1. A mother who works a full-time job and delegates to strangers the raising of her children eight hours a day, five days a week does just as good a job as a mother who hand-rears her children full time.

2. It makes great sense for the government to pay 10 to 15,000 dollars a year to fund a daycare space for a child so its mother - who pays perhaps 2,000 dollars in taxes - can be a contributing member of society.

3. A woman's doctor has more of a valid claim to participate in the decision to abort a fetus than does the father of that fetus.

4. So long as a woman makes a decision after consulting with her doctor, she is incapable of making an unethical choice.

5. A car with two steering wheels, two gas pedals and two brakes drives more efficiently than a car with one steering wheel, one gas pedal and one brake which is why marriage should always be an equal partnership.

6. It is absolutely necessary for women to be allowed to join or participate fully in any gathering place for men, just as it is absolutely necessary that there be women only environments from which men are excluded.

7. Because it involves taking jobs away from men and giving them to women, affirmative action makes for a fairer and more just society.

8. It is important to have lower physical standards for women firepersons and women policepersons so that, one day, half of all firepersons and policepersons will be women, thus more effectively protecting the safety of the public.

9. Affirmative action at colleges and universities needs to be maintained now that more women than men are being enrolled, in order to keep from giving men an unfair advantage academically.

10. Having ensured that there is no environment for men where women don't belong (see no.6) it is important to have zero tolerance of any expression or action which any woman might regard as sexist to ensure greater freedom for everyone.

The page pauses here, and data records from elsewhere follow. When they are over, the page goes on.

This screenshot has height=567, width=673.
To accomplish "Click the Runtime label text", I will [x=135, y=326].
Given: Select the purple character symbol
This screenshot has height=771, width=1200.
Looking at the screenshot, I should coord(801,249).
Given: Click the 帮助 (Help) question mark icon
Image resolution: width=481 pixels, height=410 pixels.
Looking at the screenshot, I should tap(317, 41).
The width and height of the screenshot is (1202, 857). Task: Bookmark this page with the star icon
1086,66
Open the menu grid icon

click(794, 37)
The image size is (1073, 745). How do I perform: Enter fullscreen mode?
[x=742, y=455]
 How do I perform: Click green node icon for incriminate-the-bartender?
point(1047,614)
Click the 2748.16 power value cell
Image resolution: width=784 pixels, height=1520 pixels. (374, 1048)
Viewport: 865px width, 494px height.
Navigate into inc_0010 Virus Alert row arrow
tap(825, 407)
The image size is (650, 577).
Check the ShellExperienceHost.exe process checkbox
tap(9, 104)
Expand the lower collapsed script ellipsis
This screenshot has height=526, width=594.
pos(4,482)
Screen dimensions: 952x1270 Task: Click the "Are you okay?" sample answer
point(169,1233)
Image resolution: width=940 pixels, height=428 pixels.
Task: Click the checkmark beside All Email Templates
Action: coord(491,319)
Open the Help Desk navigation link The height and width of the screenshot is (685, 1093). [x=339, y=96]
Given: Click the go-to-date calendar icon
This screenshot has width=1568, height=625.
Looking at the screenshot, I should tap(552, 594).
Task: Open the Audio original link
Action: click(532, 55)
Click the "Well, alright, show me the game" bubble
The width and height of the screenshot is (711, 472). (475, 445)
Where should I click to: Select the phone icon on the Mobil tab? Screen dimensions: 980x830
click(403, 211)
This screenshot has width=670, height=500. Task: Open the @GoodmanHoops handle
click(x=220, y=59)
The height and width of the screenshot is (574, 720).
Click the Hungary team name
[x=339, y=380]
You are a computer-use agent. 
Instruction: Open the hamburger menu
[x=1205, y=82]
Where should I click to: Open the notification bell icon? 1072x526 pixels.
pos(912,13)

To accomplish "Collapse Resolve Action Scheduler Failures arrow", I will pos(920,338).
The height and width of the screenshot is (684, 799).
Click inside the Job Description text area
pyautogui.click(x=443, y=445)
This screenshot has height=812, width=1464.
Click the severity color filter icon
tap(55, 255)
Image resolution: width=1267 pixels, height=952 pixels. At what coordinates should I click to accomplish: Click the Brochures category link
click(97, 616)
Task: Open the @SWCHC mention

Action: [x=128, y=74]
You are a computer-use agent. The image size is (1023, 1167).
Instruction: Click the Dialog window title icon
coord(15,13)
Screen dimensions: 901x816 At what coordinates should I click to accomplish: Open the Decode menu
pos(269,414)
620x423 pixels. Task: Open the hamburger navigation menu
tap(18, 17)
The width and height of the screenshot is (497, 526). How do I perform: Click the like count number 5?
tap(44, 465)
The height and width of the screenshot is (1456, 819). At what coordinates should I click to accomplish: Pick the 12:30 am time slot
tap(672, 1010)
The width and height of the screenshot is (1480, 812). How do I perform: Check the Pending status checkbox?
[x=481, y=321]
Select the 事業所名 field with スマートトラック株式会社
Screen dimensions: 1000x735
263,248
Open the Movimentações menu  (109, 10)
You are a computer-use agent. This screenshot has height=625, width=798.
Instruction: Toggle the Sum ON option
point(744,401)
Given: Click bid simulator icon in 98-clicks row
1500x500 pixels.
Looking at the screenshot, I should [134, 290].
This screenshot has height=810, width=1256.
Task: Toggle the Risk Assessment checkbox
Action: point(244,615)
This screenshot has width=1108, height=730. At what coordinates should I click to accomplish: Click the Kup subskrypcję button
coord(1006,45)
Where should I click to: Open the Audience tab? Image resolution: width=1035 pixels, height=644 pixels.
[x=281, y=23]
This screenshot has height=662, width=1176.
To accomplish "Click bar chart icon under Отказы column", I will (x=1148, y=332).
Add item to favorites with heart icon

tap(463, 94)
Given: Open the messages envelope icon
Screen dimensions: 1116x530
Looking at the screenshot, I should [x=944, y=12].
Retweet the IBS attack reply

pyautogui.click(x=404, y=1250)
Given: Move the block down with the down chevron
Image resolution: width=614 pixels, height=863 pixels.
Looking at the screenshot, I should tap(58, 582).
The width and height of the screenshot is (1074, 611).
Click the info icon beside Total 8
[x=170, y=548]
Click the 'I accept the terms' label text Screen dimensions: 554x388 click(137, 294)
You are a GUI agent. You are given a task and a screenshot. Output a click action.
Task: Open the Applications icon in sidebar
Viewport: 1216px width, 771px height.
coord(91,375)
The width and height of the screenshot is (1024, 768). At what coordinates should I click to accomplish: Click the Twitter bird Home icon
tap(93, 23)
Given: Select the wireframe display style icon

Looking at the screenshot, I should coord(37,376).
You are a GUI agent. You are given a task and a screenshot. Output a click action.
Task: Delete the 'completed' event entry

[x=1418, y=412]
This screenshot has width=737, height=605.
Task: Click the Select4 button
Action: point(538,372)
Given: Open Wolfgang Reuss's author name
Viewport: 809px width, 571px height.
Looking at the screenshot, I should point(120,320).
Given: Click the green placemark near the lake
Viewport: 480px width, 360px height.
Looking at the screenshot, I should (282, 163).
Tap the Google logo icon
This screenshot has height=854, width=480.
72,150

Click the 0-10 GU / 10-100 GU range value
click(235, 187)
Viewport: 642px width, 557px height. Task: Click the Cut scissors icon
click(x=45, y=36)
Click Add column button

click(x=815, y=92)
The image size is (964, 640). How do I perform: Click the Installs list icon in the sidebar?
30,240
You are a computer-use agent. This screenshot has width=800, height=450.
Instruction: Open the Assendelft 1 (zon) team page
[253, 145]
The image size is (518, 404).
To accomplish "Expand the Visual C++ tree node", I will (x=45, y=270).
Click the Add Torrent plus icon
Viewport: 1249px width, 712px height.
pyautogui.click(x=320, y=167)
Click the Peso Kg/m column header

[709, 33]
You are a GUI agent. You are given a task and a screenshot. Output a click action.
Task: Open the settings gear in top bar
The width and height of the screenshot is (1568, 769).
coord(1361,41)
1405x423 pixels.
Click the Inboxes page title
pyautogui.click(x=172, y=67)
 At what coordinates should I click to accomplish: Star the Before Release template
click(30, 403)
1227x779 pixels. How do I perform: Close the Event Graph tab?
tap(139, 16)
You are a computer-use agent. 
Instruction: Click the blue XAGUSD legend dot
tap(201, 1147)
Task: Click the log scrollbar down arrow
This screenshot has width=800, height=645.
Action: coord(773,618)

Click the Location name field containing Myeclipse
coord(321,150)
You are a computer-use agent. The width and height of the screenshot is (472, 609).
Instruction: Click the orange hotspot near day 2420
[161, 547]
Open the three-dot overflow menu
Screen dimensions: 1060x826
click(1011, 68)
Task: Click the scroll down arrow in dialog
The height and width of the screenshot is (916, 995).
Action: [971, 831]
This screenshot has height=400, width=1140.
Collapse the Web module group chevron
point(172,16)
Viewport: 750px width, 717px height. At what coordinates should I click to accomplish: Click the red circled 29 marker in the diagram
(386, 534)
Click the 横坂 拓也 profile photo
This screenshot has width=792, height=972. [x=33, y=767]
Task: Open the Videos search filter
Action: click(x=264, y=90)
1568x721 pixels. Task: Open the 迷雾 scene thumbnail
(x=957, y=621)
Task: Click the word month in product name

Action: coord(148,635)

11. Only in a society which maintains a level of 95% of alimony and child support being paid by men to women can men and women be considered as equals.

12. An airline stewardess who earned $20,000 a year at the time that she married a baseball player earning $6 million a year is entitled, in the event of a divorce, to $3 million for each year of the marriage and probably more.

13. A man's opinions on how to rear and/or raise a child are invalid because he is not the child's mother. However, his financial obligation is greater because no woman gets pregnant by herself.

14. Disagreeing with any of these statements makes you anti-woman and/or a misogynist.

15. Legislature Seats must be allocated to women and women must be allowed to bypass the democratic winnowing process in order to guarantee female representation and, thereby, make democracy fairer.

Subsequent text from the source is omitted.